Finding Myself

Lia Thomas is Owning It

Lia Thomas just made history.

She is now officially the first trans woman to win the NCAA swimming championship. The University of Pennsylvania made a smart choice recruiting the swimmer. At the NCAA championships, the swimmer touched the tile at the end of her 500-yard freestyle after 4 minutes and 33.24 seconds. She was only 1.75 seconds ahead of the second-place winner, Emma Weyant, but those less than 2 seconds that won her the championship were the deciding factor in a sport based on agility and speed.

At the point of her receiving her trophy, Thomas flashed a peace sign. The crowd was noticeably quiet. No cheers: Certainly not enough excitement and fanfare for a woman who just made history. 

Thomas’ win brings back the conversation of transgender athletes and which teams they should play for. While most sports teams are split between the male and female gender, a lot of people see trans people playing for their preferred gender as unfair. Completely dismissing the hard work and effort athletes put into their craft. In February, USA Swimming announced that they will see if “prior physical development of the athlete as a male” provides a leg up against competitors. And that trans female athletes would have to 36 months of testosterone testing to qualify for the women’s teams. The NCAA quickly shut down that protocol, deeming it unfair during the middle of the season. 

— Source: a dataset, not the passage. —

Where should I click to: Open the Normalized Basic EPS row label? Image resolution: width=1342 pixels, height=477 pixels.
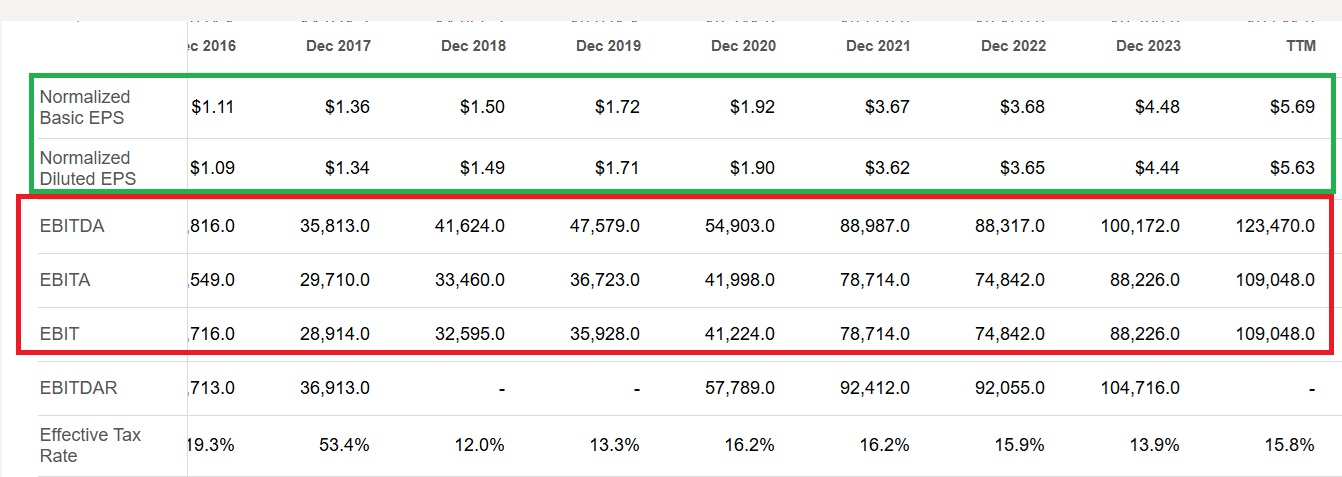click(85, 107)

With protestors outside, the silence of the crowd as she was introduced in the lineup and the less than enthusiastic reaction from TERFs after her win, detractors and anti-trans trolls tried their best to knock Thomas down a peg. But Thomas? Well, she’s just enjoying her first-place trophy and her championship win. Thomas spoke to Sports Illustrated, “I just want to show trans kids and younger trans athletes that they’re not alone. They don’t have to choose between who they are and the sport they love.”